Not only does DPI allow for competition in the existing economy, it also creates new avenues for private sector growth and innovation. The analogy commonly used is that DPI doesn’t just allow more people to eat from the pie but it also increases the size of the pie so that everyone, including incumbents, get a larger market share in ways they could not have previously imagined.
DPI creates potential for competition at every level of its execution, adoption, and growth. For example, in Payments, the government attempts to build only when decades of market players trying to solve this problem have resulted in silos, exclusions and market failures. The government builds only the minimalistic rails and not necessarily the applications (innovation layer). The market players can build their own apps on top of the rails (adoption layer). Once you build DPI in payments, it also unlocks other layers such as lending where a new playing field for market players (execution layer).
The layers of private participation (in more detail) are:
Once DPI has scaled, there are various ancillary services that can be built on top of it that leverage its benefits. For example, the interoperability and verified credentials gained through Open Banking (data-sharing as well as payments) create the foundation for Insurance, Lending, and eCommerce use cases to be built on top of it. DPI attempts to solve only the minimum bottleneck - e.g. verifying a few profile data fields - without entering the realm of final solutions or service delivery.
Once the DPI has been built, it is only successful if it adopted by the market players to offer improved services to people of the country to truly scale. Every country has its share of diversity in the form of demographics, abilities, income levels etc., and no single platform can adequately cater to all of them. The second layer of the DPI approach - market innovation layer - pushes for private sector innovation and competition to cater to these different segments of society using User Experience as the key differentiator. By creating a level playing field, the DPI approach ensures that the best player wins on the basis of the value provided to the end user.
While the DPI approach can be triggered by the government, it actually requires significant private sector participation - typically via Technology Service Providers (TSPs) and System Integrators (SIs) to roll out the DPI on a nation-wide scale. This allows for innovation from and competition between various market players to offer the best contract and build at a country level using best practices for design and governance.
There is a widely popular anecdote from the Indian sphere in this regard.
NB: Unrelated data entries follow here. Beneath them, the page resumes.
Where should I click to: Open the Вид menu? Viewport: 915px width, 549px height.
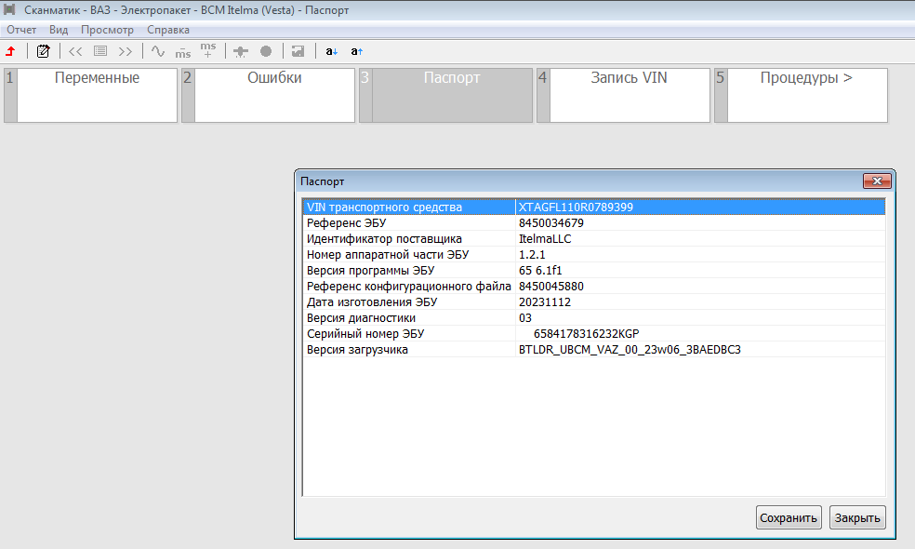coord(59,30)
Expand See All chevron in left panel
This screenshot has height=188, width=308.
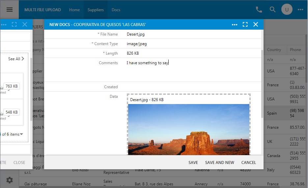click(x=23, y=59)
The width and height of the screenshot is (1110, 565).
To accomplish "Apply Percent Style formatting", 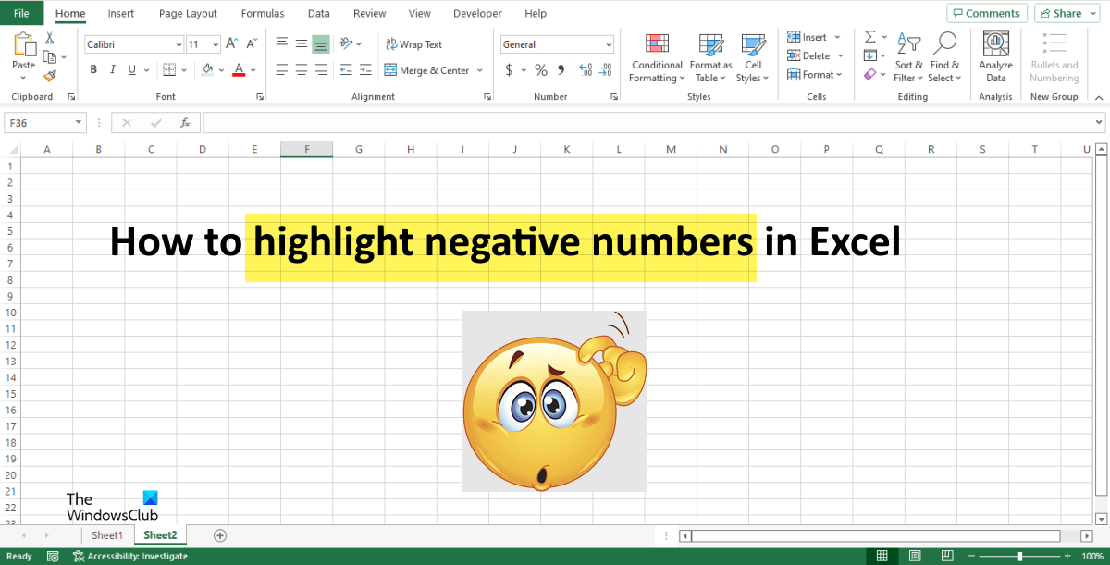I will 540,68.
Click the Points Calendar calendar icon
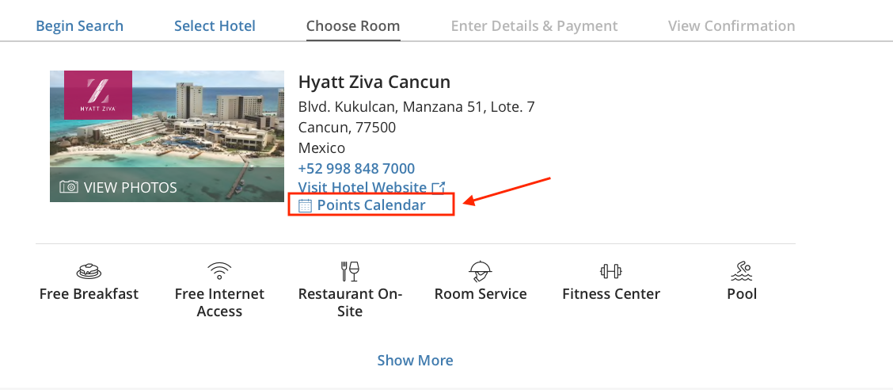 [306, 206]
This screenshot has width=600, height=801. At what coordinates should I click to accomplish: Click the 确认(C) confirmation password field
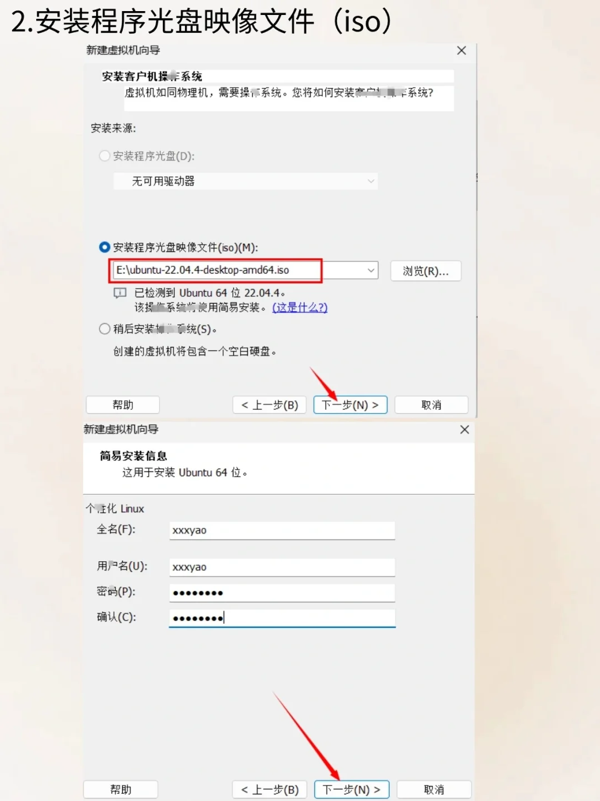(x=282, y=618)
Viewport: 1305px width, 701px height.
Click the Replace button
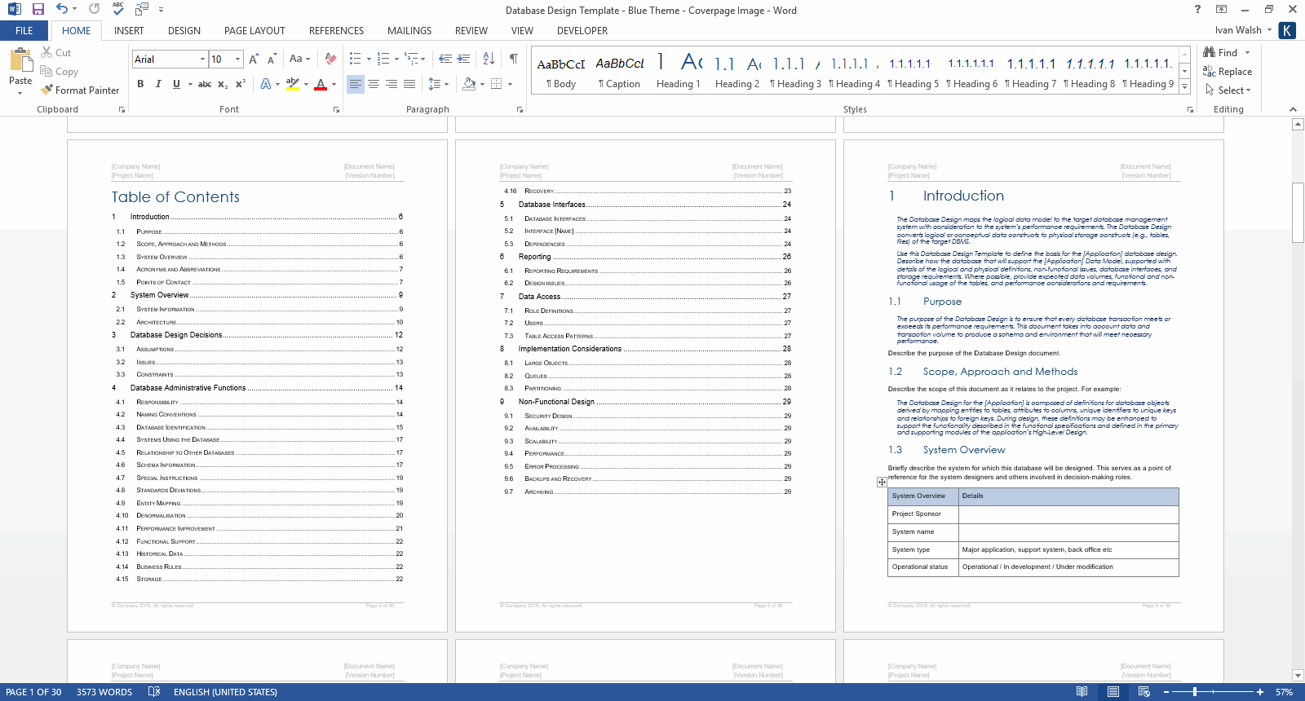pyautogui.click(x=1228, y=72)
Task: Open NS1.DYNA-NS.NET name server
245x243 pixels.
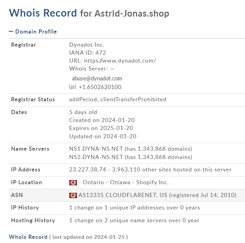Action: (96, 149)
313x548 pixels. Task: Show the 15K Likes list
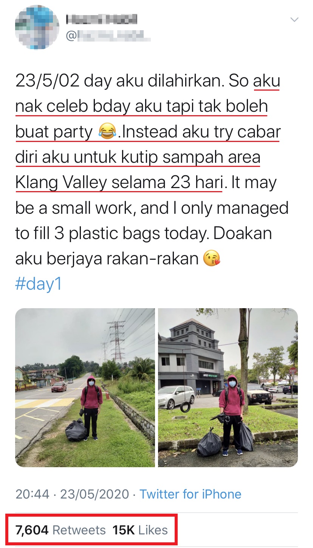pos(140,530)
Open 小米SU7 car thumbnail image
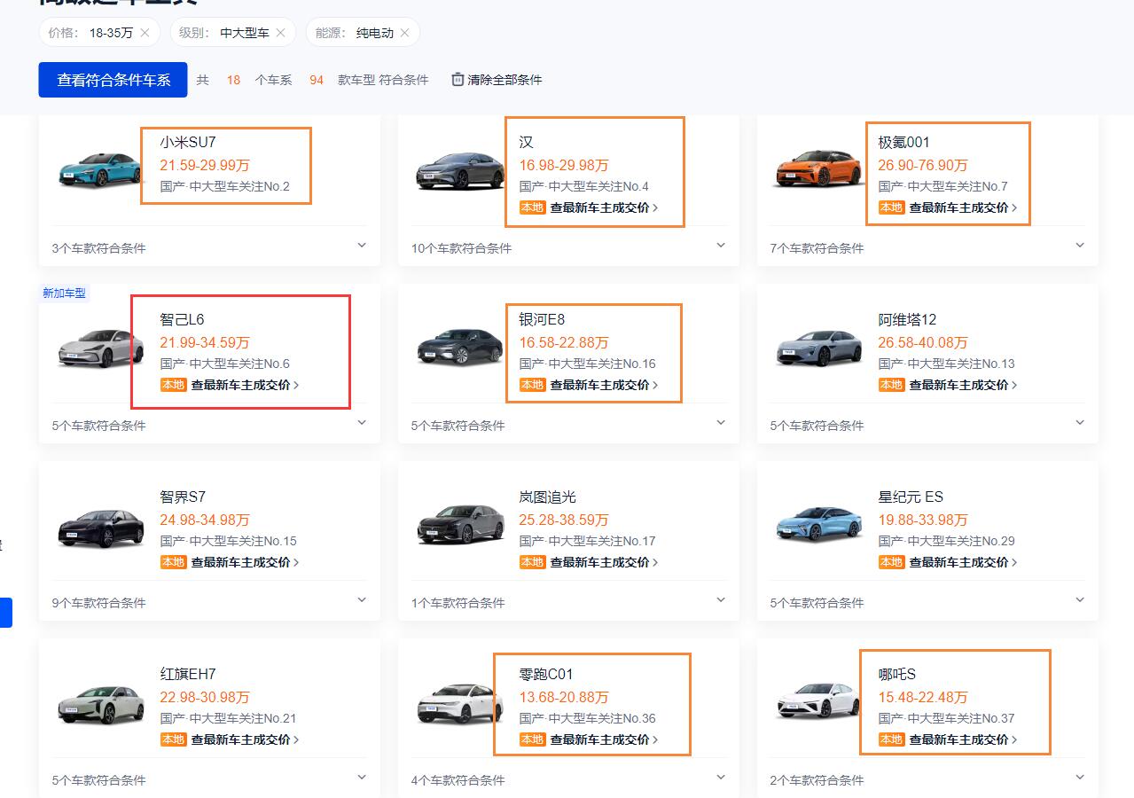 (x=99, y=168)
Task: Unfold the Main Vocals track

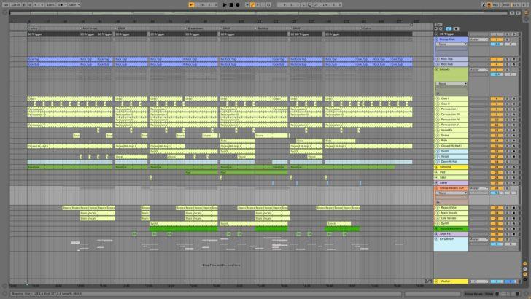Action: [x=438, y=212]
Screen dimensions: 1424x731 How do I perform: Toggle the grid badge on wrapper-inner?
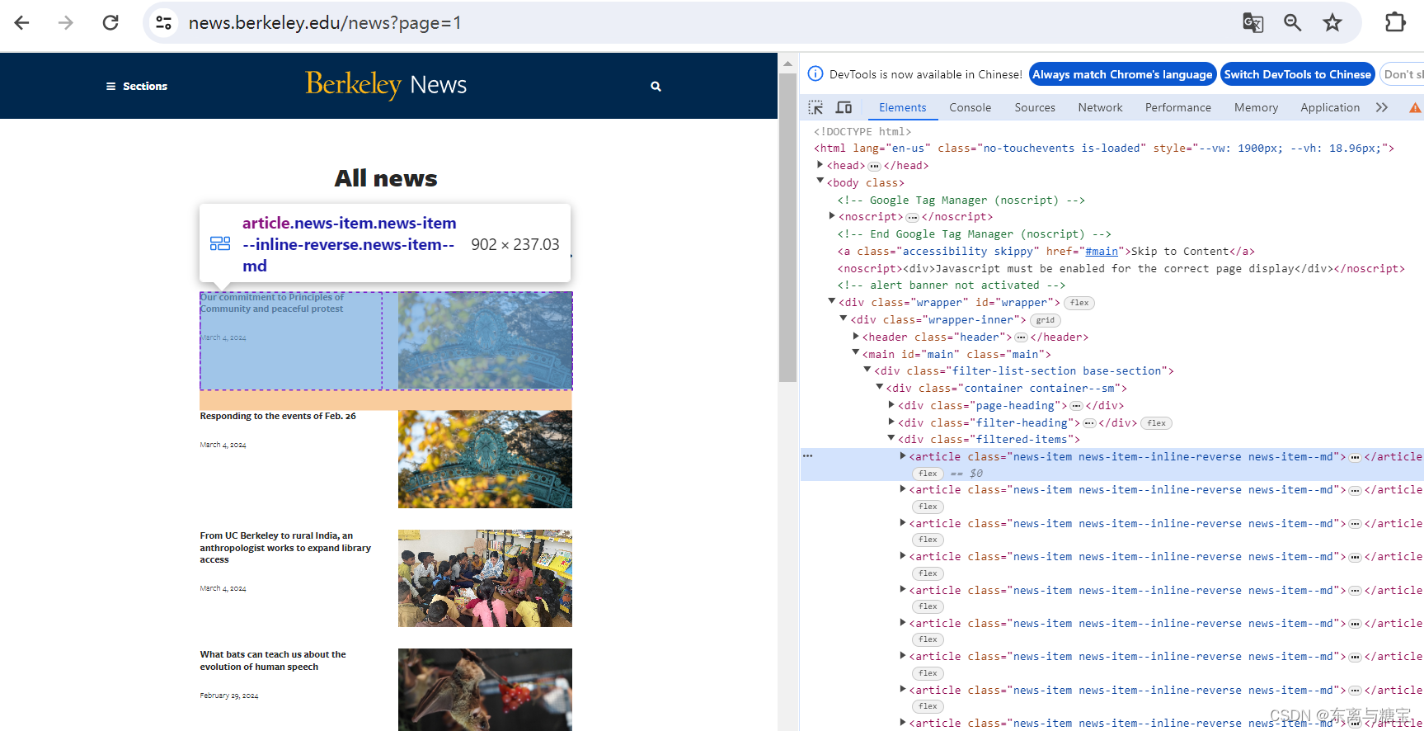click(1045, 320)

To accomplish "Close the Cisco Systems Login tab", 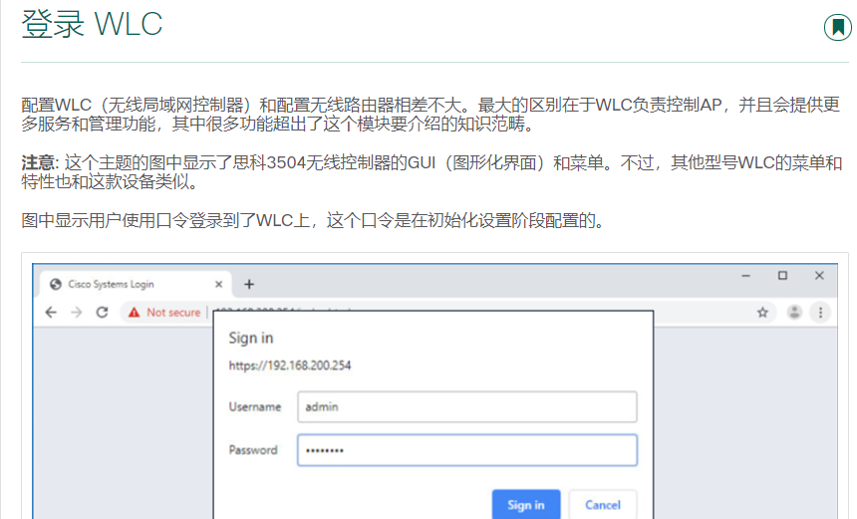I will (219, 284).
It is said that after India’s foundational identity ‘Aadhaar’ had scaled, and offered eKYC services on top of it, Amazon went to the Indian Government and requested for an Aadhaar for businesses!
Amazon said that the only way for them to accurately verify businesses that wanted to be listed on its e-commerce platform was through national, digitally signed documents for a business including the eKYC ability.
This is the perfect example to display that even the largest private sector players benefit from the DPI approach because it allows them capabilities and functionalities it could not have previously solved.
DPI solves for every last individual in the country - and this includes the individuals running private sector businesses!